┌──

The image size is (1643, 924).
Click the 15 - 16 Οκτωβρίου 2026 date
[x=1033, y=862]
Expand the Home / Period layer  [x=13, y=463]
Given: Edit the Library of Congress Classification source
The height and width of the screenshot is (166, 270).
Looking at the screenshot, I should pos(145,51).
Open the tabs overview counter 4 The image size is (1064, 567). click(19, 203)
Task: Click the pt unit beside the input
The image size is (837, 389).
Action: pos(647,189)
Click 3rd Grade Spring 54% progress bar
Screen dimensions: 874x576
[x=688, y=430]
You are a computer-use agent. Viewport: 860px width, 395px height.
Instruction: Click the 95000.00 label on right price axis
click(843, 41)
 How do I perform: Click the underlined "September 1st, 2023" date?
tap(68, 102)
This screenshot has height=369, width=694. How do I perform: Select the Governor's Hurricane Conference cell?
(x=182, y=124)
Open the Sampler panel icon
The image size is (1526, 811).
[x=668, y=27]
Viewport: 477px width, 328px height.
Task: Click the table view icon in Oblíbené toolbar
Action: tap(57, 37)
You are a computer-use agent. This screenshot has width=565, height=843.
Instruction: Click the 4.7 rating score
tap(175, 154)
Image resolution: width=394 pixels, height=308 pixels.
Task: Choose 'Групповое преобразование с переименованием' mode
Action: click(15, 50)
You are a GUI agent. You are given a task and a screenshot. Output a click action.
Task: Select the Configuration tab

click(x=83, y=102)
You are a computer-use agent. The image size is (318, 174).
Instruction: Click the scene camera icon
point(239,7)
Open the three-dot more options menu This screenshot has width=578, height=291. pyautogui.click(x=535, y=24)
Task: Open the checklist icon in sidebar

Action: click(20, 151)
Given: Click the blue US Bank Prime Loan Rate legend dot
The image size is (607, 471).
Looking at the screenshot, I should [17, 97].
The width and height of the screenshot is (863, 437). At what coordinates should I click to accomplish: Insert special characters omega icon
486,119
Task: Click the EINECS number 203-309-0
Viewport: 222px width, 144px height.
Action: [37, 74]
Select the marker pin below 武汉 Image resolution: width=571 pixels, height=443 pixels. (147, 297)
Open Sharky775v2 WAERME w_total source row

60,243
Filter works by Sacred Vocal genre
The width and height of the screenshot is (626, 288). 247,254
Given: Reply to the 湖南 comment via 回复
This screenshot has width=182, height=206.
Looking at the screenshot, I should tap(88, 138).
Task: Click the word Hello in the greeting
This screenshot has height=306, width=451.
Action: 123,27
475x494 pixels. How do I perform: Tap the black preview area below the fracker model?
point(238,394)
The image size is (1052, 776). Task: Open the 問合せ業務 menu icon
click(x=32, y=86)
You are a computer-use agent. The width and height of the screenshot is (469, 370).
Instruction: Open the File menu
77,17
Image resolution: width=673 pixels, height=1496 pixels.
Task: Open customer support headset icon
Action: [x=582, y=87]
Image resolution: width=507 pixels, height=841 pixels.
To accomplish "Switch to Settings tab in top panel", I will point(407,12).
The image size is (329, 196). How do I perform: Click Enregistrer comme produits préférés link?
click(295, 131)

└──

DESCRIPTION OF THE TASK: Copy out each line of the listing that holds "agent".

RESULT OF THIS TASK:
You are a computer-use agent. Viewport: 860px width, 395px height.
You are a computer-use agent. This screenshot has width=565, height=843.
You are a GUI agent. You are given a task and a screenshot. Output a click action.
You are a computer-use agent. The image size is (318, 174).
You are a computer-use agent. The width and height of the screenshot is (469, 370).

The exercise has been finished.